REQUIREMENT 1 — Copy out the worker classification passage word for word, everything from "The guidance also" down to "over the worker.".
REQUIREMENT 2 — Write what follows the last sentence of the passage on the Labor Department's worker classification guidance, carrying it on from where it stops.

PASSAGE TO READ —

•••

On July 15, 2015, the U.S. Department of Labor's Wage
and Hour Division ("DOL") issued Administrator's
Interpretation No. 2015-1, providing guidance to employers for
determining whether workers are "employees" under the
Fair Labor Standards Act ("FLSA"). Although the guidance
is lengthy, it does little to alter the DOL's well-known
position on worker classification. In a blog post accompanying the
release of the guidance, Dr. David Weil, administrator of the Wage
and Hour Division, underscored the DOL's intent to provide an
informational resource for employers: "We believe in providing
employers all the information that they need to comply, and this
document, with its discussion of the relevant law and inclusion of
numerous examples, will help employers."
Although the DOL continues to maintain an active enforcement
agenda, in particular through its ongoing Misclassification
Initiative, the positions expressed in its guidance do not
represent a major sea change. In the DOL's view, the FLSA's
definition of "employ" should be interpreted broadly. As
the guidance reiterates, the DOL believes that many employers fail
to heed or understand the scope of this definition, leading to
frequent misclassification of workers.
None of this is new. Still, although the guidance is essentially a
restatement of a relatively long-standing position, its publication
alone has caused a stir. Companies may expect increased scrutiny
and litigation as a result. This scrutiny and litigation will
likely be focused on the individualized engagement of independent
contractors by companies, particularly companies that engage
workers who perform duties similar to a company's employees on
a long-term basis.
It is unclear what prompted the DOL to issue this latest worker
classification guidance. Only five such guidance letters have been
published since 2010, and the previous four concerned far more
discrete topics. Dr. Weil explained that the most recent guidance
is part of the DOL's "robust education and outreach
campaign." For employers that are unfamiliar with worker
classification, the guidance does provide a useful summary of the
DOL's position on what legal test should be used and how the
factors of the test should be applied. In addition to contending
that the definition of "employ" is broad and renders most
workers "employees" under the FLSA, the DOL explains that
it believes the ultimate inquiry is whether the worker is
economically dependent on the employer (and thus an employee) or
truly in business for himself or herself and economically
independent from the employer (and thus an independent
contractor).
The guidance also discusses the six-factor "economic
realities" test that the U.S. Supreme Court developed long ago
to consider when determining whether a worker is an employee:
- Whether the work is an integral part of the employer's business;
- Whether the worker's managerial skill affects his or her opportunity for profit or loss;
- How the worker's relative investment compares to the employer's investment;
- Whether the work performed requires special skill and initiative;
- Whether the relationship between the worker and the employer is indefinite; and
- The nature and degree of the employer's control over the worker.
In the DOL's view, applying the economic realities factors
"is guided by the overarching principle that the FLSA should
be liberally construed to provide broad coverage for workers."
The guidance continues with a detailed discussion of each of the
six factors, providing case citations and examples.

•••

ENTRIES PROVIDED —
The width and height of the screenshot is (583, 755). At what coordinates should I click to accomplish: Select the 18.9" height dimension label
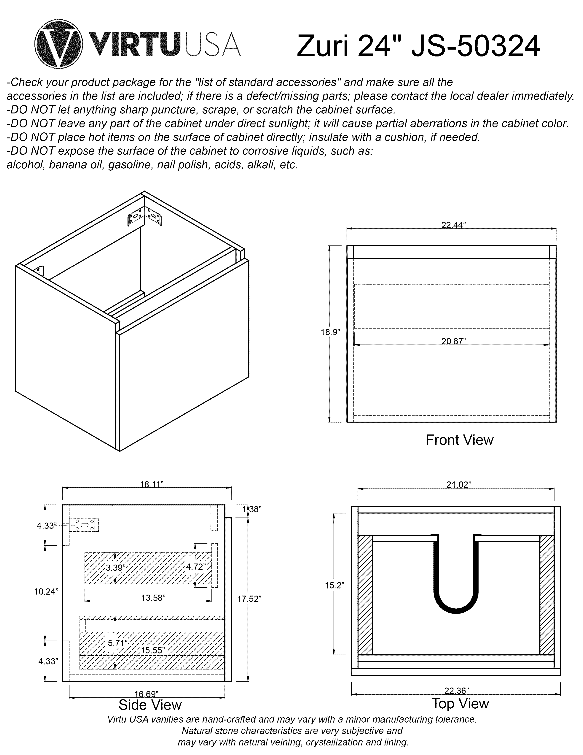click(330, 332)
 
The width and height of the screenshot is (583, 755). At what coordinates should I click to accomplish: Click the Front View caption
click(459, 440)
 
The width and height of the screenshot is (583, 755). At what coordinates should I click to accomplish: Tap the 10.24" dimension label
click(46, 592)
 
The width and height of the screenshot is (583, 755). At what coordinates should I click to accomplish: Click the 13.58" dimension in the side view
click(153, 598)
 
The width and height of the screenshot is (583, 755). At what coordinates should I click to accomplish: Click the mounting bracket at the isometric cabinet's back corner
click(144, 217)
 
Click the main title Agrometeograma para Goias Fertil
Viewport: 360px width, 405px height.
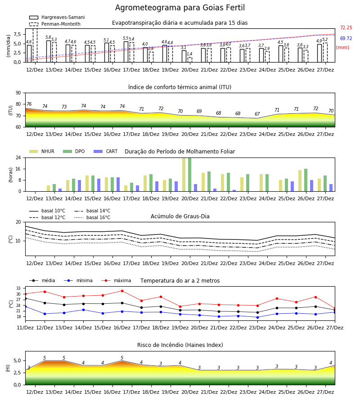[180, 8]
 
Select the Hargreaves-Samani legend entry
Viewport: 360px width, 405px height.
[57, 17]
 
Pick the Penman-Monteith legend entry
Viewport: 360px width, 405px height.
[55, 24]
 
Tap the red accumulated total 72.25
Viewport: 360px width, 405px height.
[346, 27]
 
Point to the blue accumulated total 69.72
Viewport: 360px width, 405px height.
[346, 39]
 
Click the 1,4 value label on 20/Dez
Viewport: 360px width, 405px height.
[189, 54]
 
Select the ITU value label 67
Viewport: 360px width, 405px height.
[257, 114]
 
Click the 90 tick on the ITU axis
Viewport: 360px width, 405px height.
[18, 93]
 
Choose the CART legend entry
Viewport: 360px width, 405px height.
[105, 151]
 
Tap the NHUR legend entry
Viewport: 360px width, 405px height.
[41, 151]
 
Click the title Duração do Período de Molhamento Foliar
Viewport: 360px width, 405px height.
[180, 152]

•••

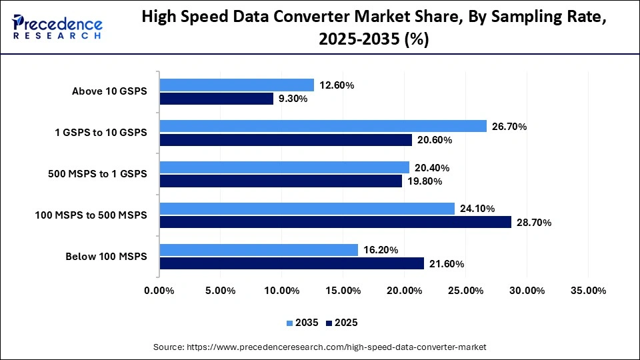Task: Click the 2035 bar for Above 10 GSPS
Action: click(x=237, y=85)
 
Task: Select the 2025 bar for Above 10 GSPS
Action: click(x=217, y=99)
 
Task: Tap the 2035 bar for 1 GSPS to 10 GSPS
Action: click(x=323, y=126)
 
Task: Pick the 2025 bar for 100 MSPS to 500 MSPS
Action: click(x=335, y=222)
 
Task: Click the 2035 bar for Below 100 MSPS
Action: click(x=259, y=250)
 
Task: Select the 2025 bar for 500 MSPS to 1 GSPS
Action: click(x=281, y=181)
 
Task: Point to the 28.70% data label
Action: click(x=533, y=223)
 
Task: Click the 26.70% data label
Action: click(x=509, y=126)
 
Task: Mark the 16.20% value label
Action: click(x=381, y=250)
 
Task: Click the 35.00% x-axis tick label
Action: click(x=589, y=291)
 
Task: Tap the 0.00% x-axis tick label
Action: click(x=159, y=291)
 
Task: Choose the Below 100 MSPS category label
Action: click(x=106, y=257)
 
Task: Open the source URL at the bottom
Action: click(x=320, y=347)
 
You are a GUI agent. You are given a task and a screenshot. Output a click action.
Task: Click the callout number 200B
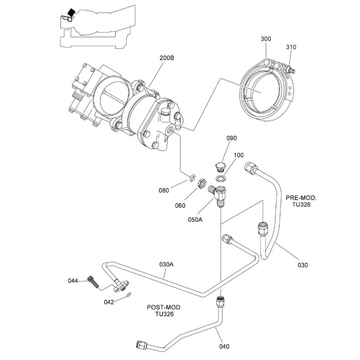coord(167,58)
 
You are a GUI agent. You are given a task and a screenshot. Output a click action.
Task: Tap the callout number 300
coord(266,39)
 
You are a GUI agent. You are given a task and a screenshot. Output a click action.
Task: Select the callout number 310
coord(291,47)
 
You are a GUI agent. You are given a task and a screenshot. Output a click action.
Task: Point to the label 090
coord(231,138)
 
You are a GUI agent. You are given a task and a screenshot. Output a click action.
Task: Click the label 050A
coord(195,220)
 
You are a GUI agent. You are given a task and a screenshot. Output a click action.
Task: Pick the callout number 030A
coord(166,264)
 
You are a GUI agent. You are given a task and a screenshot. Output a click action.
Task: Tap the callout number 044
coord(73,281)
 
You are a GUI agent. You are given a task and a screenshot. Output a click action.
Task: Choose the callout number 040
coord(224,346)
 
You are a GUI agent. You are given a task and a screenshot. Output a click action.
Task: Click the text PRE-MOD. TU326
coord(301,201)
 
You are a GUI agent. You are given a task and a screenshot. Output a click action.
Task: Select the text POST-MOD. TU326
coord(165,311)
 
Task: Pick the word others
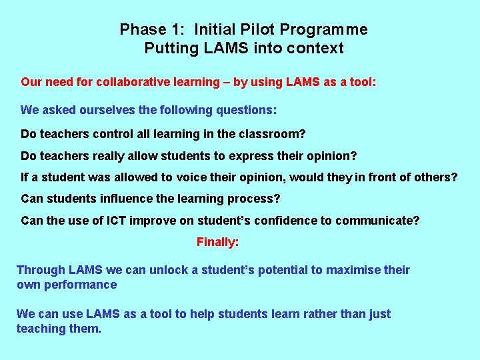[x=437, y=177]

•••

TASK OUTPUT 1 —
The guidance also discusses the six-factor "economic
realities" test that the U.S. Supreme Court developed long ago
to consider when determining whether a worker is an employee:
- Whether the work is an integral part of the employer's business;
- Whether the worker's managerial skill affects his or her opportunity for profit or loss;
- How the worker's relative investment compares to the employer's investment;
- Whether the work performed requires special skill and initiative;
- Whether the relationship between the worker and the employer is indefinite; and
- The nature and degree of the employer's control over the worker.

TASK OUTPUT 2 —
The guidance reminds employers that the actual working relationship
between a worker and an employer, rather than the worker's
title or an agreement between the parties, determines whether the
worker is an employee. Moreover, each factor should be examined; no
single factor is determinative. In other words, the outcome of the
economic realities test "must be determined by a qualitative
rather than a quantitative analysis." While it is true that
courts generally apply all of the "economic realities"
test factors in FLSA cases, the DOL's guidance fails to mention
that some federal courts have placed particular weight on one part
of the test—the nature and degree of the employer's
control over the worker—an approach that the DOL's
interpretation clearly rejects.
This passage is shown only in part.